### DOCUMENT TEXT
- Native name: ခလမ်ဆမ်ဆန်
- Church: Kachin Baptist Convention
- Province: Kachin State, Myanmar
- In office: 2018–2023

Personal details
- Born: c. 1958 Kachin State, Myanmar
- Denomination: Baptist
- Residence: Myitkyina, Kachin State
- Occupation: Pastor, human rights advocate

= Hkalam Samson =

Hkalam Samson (ခလမ်ဆမ်ဆန်; born circa 1958) is a Kachin Baptist pastor and human rights advocate from Myanmar. He has served as the president of the Kachin Baptist Convention (KBC), an organization representing a significant portion of the Kachin people. Samson has been an outspoken critic of the Myanmar military and a vocal proponent for religious freedom and the rights of ethnic minorities. His advocacy has brought him to international platforms, including a meeting at the White House. In 2022, he has faced persecution from the Myanmar military junta, leading to his arrest and imprisonment.

==Early life and education==
In 1999, Samson received his Master of Arts in Theology from Providence Theological Seminary in Otterburne, Manitoba, Canada. He also holds a Bachelor of Divinity and a Doctor of Ministry from the Myanmar Institute of Theology in Yangon. Providence Theological Seminary later awarded him an honorary doctorate for his significant work and leadership.

### INFORMATION PROVIDED
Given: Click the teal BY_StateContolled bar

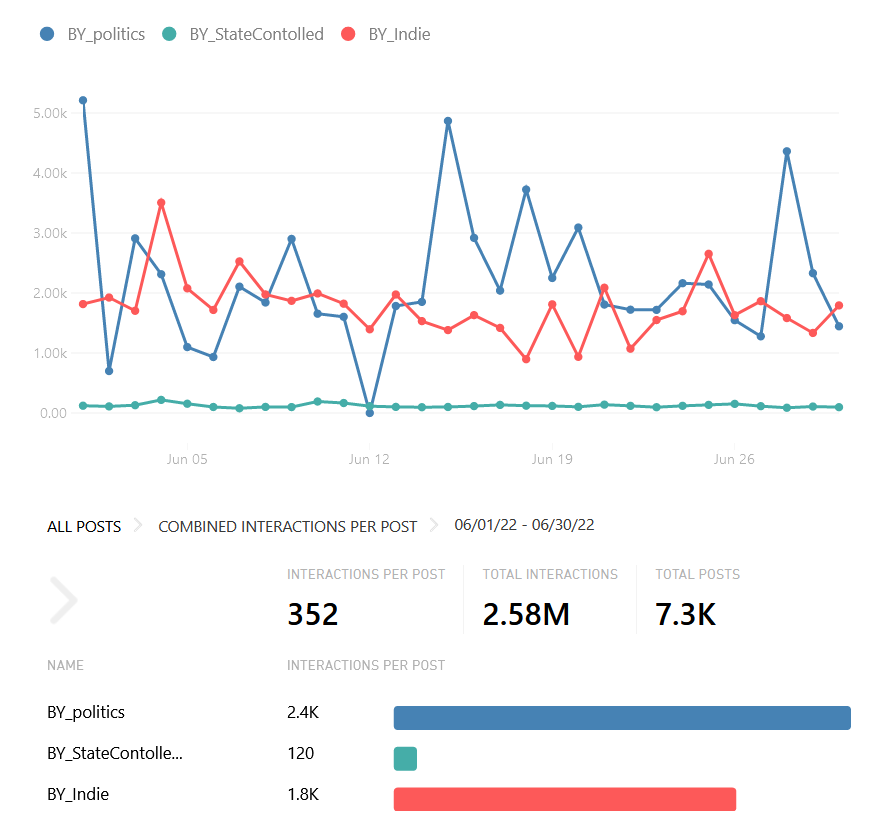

### GIVEN TASK 1
In the Hkalam Samson text, copy the passage starting with "Personal details" and going on through "arrest and imprisonment.", changing "human rights advocate" to "human rights activist" wherever it occurs.
### GIVEN TASK 2
Turn the paragraph of the Hkalam Samson text that begins "In 1999, Samson received" into a short bulleted list that keeps its main facts.

### RIGHT ANSWER 1
Personal details
- Born: c. 1958 Kachin State, Myanmar
- Denomination: Baptist
- Residence: Myitkyina, Kachin State
- Occupation: Pastor, human rights activist

= Hkalam Samson =

Hkalam Samson (ခလမ်ဆမ်ဆန်; born circa 1958) is a Kachin Baptist pastor and human rights activist from Myanmar. He has served as the president of the Kachin Baptist Convention (KBC), an organization representing a significant portion of the Kachin people. Samson has been an outspoken critic of the Myanmar military and a vocal proponent for religious freedom and the rights of ethnic minorities. His advocacy has brought him to international platforms, including a meeting at the White House. In 2022, he has faced persecution from the Myanmar military junta, leading to his arrest and imprisonment.

### RIGHT ANSWER 2
- 1999: Master of Arts in Theology, Providence Theological Seminary, Otterburne, Manitoba, Canada
- Bachelor of Divinity, Myanmar Institute of Theology, Yangon
- Doctor of Ministry, Myanmar Institute of Theology, Yangon
- Later: honorary doctorate from Providence Theological Seminary for his work and leadership